List each of the lines below that contains the string "Where".
-- Start DATA FOR THE TASK --
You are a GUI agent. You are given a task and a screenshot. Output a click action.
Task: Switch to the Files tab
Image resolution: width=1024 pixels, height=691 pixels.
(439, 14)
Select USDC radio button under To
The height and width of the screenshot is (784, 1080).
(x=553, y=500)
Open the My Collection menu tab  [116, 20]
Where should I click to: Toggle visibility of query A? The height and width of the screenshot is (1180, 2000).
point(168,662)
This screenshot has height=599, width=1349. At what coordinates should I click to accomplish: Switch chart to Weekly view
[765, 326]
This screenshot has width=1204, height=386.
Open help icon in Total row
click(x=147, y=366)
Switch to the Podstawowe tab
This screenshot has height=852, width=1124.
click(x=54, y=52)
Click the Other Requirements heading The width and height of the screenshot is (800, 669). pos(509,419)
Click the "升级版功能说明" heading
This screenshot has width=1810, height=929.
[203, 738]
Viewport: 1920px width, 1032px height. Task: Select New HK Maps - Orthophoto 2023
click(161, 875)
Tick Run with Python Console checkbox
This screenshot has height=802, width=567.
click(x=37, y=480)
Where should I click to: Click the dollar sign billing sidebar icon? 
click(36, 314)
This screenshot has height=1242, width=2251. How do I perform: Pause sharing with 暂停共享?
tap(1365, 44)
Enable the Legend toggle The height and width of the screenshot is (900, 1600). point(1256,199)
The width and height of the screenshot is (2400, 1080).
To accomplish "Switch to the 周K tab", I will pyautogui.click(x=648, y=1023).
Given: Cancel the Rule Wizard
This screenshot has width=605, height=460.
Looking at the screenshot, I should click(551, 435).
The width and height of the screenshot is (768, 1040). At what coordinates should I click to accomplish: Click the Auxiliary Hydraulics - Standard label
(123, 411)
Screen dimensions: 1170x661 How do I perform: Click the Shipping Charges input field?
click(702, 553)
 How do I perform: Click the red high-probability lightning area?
-- End DATA FOR THE TASK --
=== SOLUTION FOR THIS TASK ===
Where should I click to: Toggle visibility of query A? The height and width of the screenshot is (1180, 2000).
Where should I click to: Click the dollar sign billing sidebar icon? 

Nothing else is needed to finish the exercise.